Written problem:
Please copy word for word the data from the line holding "Image resolution: width=1568" through the end of the data, inclusive.

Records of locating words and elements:

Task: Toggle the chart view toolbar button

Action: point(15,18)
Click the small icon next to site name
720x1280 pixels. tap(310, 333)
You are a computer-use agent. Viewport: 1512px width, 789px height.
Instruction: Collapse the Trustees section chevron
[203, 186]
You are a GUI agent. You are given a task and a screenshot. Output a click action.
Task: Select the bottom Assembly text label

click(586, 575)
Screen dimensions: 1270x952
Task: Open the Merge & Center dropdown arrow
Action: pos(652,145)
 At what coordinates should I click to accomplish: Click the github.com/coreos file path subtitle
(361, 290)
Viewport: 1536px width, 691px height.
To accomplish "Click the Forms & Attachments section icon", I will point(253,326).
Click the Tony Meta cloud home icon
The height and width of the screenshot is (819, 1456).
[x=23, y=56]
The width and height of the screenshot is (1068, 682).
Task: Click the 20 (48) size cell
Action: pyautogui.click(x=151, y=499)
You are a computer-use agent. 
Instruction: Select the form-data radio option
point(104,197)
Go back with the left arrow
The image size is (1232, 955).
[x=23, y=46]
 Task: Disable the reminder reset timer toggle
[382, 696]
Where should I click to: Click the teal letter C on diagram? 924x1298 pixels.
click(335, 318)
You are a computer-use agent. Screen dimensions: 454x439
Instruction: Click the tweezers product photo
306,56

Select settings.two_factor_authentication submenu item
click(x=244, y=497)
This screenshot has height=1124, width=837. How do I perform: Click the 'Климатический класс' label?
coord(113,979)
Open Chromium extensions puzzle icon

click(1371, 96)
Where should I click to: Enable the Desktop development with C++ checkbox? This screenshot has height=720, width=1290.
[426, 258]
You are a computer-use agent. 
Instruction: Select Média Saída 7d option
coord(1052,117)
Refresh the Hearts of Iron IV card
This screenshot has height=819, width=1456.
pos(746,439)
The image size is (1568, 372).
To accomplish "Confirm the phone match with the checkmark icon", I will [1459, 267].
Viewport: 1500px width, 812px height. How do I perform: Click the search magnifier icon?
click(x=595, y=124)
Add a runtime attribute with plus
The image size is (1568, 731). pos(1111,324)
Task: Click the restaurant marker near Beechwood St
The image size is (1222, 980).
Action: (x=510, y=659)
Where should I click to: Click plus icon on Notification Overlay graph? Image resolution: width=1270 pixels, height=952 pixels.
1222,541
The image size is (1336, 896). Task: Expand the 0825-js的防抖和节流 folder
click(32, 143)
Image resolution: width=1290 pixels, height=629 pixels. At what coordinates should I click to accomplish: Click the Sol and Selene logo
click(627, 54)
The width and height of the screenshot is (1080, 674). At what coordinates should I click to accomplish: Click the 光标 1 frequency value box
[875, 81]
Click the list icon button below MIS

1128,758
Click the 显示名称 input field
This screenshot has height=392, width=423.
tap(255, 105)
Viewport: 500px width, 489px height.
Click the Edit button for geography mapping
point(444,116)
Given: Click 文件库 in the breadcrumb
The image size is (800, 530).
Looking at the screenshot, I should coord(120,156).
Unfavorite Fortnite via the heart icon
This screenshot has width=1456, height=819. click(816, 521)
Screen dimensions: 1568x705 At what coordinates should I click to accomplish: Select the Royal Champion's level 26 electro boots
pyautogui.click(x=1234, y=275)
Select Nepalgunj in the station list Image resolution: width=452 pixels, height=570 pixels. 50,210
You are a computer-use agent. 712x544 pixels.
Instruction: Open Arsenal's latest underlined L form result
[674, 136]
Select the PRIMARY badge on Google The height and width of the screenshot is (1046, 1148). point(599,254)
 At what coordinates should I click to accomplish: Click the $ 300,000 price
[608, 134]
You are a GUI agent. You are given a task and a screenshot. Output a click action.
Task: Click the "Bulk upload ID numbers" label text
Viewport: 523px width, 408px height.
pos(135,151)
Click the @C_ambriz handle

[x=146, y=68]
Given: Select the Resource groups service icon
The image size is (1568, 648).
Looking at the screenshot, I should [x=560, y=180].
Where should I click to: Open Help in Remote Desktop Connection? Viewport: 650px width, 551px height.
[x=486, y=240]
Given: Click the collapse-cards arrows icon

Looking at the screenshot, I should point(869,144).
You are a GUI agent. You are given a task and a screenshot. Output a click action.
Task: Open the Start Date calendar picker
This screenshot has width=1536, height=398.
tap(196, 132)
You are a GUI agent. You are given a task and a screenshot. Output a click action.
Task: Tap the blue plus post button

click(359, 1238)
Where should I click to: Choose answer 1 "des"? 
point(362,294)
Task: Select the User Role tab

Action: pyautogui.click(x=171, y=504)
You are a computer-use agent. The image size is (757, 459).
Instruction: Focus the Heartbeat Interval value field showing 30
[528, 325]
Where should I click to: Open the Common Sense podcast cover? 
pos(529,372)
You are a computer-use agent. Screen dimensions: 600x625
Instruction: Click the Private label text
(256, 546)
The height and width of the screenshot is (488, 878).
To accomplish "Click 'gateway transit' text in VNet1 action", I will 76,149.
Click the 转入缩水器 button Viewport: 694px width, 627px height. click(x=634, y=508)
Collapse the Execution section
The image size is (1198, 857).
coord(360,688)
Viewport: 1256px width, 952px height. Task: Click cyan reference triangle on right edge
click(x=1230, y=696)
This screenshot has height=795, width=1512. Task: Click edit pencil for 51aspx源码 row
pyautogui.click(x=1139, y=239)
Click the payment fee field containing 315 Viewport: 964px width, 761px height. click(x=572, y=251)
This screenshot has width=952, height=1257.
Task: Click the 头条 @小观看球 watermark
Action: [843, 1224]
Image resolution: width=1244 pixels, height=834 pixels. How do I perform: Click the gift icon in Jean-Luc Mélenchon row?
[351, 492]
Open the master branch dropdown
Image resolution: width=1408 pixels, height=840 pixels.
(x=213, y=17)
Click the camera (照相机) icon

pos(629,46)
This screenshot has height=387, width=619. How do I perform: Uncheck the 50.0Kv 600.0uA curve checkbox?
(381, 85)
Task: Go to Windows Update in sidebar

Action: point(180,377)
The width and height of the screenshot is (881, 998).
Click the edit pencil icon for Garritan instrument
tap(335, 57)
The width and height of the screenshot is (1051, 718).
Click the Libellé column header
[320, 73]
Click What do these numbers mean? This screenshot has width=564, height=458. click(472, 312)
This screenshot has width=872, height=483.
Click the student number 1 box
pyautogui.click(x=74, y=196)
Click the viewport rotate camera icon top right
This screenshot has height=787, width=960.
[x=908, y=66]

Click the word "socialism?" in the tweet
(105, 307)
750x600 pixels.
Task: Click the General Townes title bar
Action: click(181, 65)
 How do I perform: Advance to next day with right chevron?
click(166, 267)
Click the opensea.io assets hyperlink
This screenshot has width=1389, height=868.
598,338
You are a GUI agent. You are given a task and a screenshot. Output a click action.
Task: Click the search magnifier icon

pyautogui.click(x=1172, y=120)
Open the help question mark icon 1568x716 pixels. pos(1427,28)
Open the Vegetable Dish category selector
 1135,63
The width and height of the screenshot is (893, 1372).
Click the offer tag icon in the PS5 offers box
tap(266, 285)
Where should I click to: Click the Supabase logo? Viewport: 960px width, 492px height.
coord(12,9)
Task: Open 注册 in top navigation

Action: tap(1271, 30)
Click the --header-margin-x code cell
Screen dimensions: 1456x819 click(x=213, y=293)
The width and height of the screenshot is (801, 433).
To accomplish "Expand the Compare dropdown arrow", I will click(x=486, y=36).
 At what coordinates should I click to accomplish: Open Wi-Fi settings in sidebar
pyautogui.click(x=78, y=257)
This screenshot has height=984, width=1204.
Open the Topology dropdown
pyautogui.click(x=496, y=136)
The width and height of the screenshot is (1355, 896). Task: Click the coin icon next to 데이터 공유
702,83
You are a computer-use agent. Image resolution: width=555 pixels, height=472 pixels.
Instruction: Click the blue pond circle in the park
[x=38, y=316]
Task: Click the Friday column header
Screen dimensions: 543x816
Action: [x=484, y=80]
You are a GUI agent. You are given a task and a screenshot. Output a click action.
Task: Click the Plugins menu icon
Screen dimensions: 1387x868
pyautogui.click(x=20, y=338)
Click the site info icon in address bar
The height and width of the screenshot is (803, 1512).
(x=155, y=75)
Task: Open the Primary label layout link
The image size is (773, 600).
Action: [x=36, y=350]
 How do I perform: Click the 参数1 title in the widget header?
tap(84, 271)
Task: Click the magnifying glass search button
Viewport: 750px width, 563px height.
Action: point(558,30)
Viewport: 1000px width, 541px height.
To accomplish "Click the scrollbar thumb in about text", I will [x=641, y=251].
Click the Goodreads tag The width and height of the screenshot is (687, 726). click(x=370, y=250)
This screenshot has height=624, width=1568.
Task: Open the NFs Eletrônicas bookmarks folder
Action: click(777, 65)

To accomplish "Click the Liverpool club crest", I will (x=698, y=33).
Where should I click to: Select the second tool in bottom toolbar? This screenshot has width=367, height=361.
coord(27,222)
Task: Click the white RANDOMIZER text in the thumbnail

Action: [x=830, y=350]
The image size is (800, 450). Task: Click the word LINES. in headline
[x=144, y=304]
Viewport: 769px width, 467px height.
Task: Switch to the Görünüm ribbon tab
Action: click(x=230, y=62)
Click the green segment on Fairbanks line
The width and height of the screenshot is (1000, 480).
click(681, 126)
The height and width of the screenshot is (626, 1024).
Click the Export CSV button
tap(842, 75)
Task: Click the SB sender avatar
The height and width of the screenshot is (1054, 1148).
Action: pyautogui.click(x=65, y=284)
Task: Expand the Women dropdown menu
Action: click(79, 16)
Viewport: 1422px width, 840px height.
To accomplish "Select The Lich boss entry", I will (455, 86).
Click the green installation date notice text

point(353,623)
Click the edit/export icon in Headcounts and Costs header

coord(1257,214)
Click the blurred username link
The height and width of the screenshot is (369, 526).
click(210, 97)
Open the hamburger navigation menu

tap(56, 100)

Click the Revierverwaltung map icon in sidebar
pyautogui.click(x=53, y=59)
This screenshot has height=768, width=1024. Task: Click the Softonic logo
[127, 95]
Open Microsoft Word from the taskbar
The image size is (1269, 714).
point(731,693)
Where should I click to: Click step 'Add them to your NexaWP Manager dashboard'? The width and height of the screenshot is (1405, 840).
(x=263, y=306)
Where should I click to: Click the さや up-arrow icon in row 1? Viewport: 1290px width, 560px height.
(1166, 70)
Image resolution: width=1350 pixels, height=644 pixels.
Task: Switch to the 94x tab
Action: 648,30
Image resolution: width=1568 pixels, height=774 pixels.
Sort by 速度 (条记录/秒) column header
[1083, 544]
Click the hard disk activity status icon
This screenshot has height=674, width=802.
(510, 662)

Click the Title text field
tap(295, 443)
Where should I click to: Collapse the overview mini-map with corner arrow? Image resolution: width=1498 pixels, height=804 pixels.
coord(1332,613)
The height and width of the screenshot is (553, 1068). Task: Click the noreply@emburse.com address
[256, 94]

Full output:
Image resolution: width=1568 pixels, height=774 pixels.
Sort by 速度 (条记录/秒) column header
[1083, 544]
Click the hard disk activity status icon
This screenshot has height=674, width=802.
(510, 662)

Click the Title text field
tap(295, 443)
Where should I click to: Collapse the overview mini-map with corner arrow? Image resolution: width=1498 pixels, height=804 pixels.
coord(1332,613)
The height and width of the screenshot is (553, 1068). Task: Click the noreply@emburse.com address
[256, 94]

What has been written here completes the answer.